#### [Activity]
After going through the data below, state how many lines contain "Rallye", and nothing else.

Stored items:

———

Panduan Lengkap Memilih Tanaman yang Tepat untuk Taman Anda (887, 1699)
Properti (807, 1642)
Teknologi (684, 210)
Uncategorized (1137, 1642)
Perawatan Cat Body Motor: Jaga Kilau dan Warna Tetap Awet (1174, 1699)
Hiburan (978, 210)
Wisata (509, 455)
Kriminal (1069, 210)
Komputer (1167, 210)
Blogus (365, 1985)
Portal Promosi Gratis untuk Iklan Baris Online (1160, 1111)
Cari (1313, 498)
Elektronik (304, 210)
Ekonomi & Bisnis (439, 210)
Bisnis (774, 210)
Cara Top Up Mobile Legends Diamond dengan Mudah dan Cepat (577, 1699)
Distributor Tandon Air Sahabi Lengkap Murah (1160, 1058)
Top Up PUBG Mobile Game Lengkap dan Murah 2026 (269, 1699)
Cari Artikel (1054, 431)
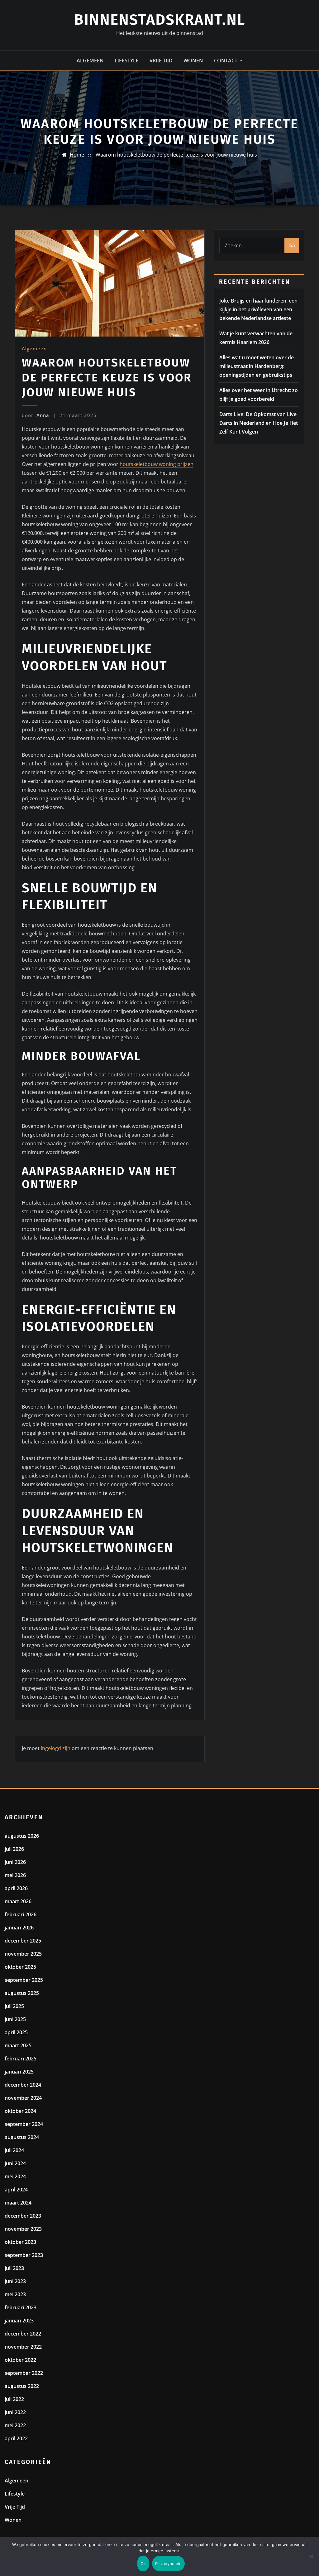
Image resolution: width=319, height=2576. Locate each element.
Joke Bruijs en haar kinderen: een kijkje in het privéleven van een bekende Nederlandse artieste (258, 309)
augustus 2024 (22, 2137)
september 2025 (24, 1980)
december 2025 (23, 1940)
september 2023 (24, 2255)
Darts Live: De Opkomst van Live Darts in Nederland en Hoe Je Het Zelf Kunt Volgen (258, 423)
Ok (143, 2563)
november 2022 (23, 2346)
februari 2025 (20, 2058)
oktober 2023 (20, 2242)
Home (77, 154)
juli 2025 (14, 2006)
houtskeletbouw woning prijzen (156, 464)
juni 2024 (15, 2163)
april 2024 (16, 2189)
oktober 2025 (20, 1966)
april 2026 (16, 1888)
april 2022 (16, 2438)
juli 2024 (14, 2150)
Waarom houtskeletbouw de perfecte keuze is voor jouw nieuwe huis (176, 154)
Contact (226, 60)
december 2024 (23, 2084)
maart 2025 (18, 2045)
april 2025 (16, 2032)
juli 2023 (14, 2268)
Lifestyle (127, 60)
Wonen (193, 60)
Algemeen (90, 60)
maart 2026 (18, 1901)
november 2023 (23, 2228)
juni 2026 (15, 1862)
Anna (35, 415)
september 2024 (24, 2124)
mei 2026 (15, 1875)
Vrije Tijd (161, 60)
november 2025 (23, 1953)
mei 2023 (15, 2294)
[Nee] (311, 2556)
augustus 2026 (22, 1835)
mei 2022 (15, 2425)
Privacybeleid (168, 2563)
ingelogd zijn (55, 1748)
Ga (291, 245)
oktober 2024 (20, 2111)
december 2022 (23, 2333)
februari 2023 (20, 2307)
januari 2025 (19, 2071)
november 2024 (23, 2097)
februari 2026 (20, 1914)
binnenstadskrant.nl (159, 20)
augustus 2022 (22, 2386)
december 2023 (23, 2215)
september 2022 (24, 2373)
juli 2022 (14, 2399)
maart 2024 (18, 2202)
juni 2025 (15, 2019)
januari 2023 (19, 2320)
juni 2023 (15, 2281)
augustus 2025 (22, 1993)
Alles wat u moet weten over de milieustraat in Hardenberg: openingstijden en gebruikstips (256, 366)
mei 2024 (15, 2176)
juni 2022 (15, 2412)
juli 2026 (14, 1849)
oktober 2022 (20, 2359)
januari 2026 (19, 1927)
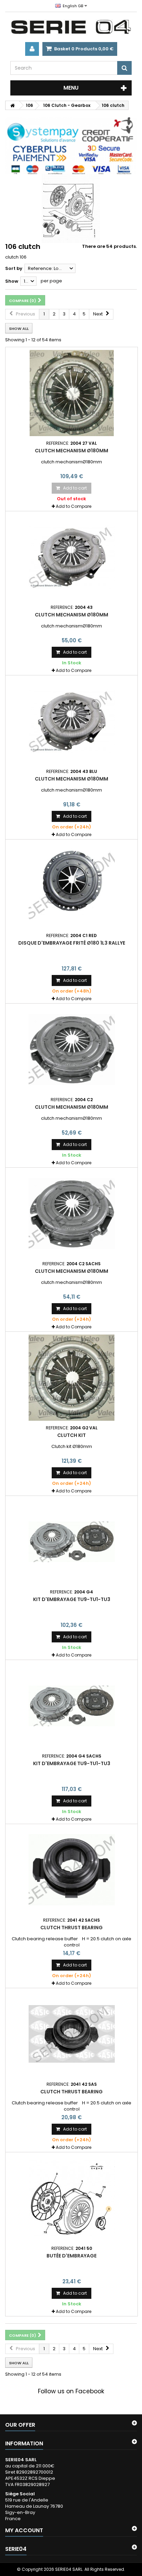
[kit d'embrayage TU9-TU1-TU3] (71, 1542)
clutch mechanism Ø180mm (71, 450)
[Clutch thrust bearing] (71, 1870)
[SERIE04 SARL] (71, 27)
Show (11, 281)
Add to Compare (73, 506)
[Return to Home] (12, 105)
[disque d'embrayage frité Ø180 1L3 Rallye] (71, 885)
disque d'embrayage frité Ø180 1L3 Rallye (71, 942)
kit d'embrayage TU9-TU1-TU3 (71, 1599)
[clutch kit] (71, 1378)
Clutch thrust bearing (71, 1927)
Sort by (13, 268)
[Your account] (32, 49)
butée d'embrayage (72, 2255)
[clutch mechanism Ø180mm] (71, 393)
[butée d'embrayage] (71, 2198)
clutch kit (71, 1435)
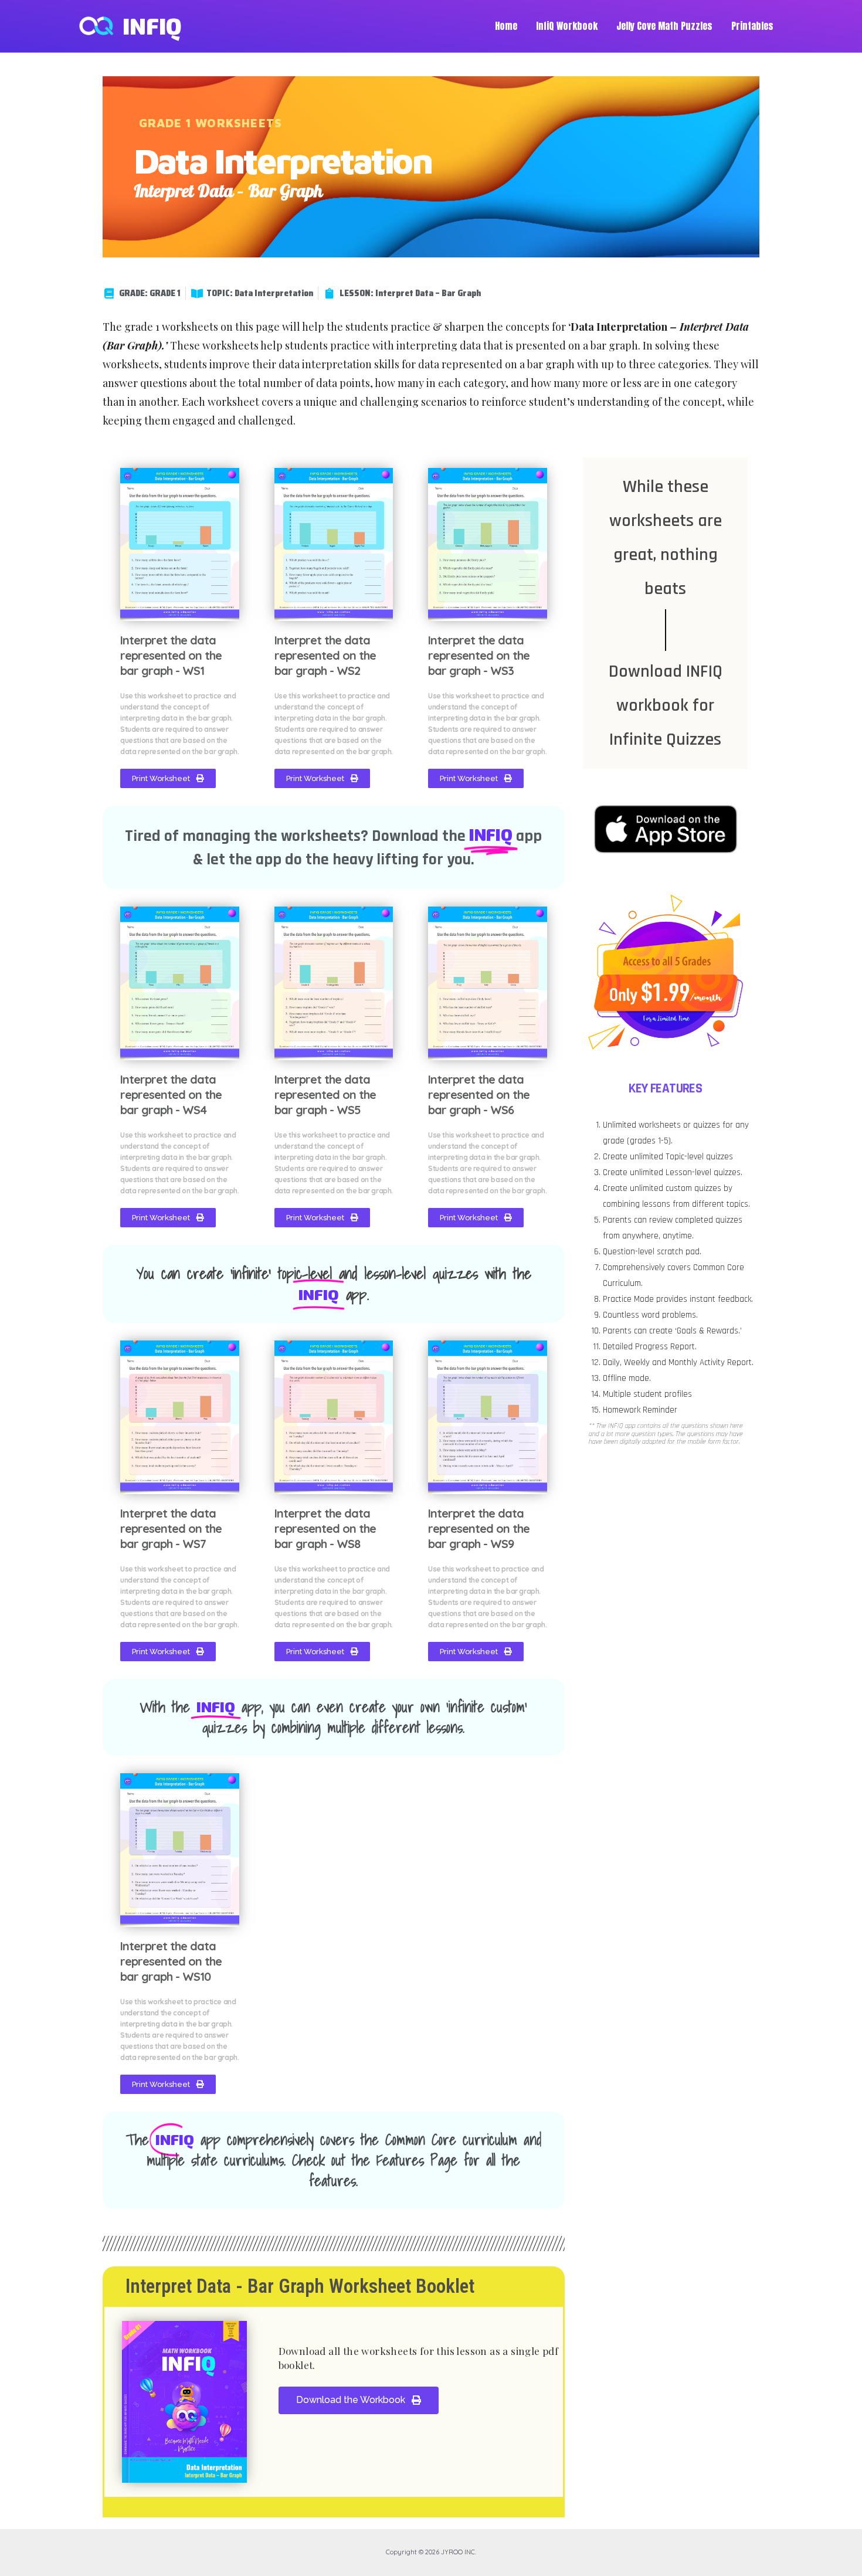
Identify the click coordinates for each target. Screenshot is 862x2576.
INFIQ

———

#### [Answer to the problem]
2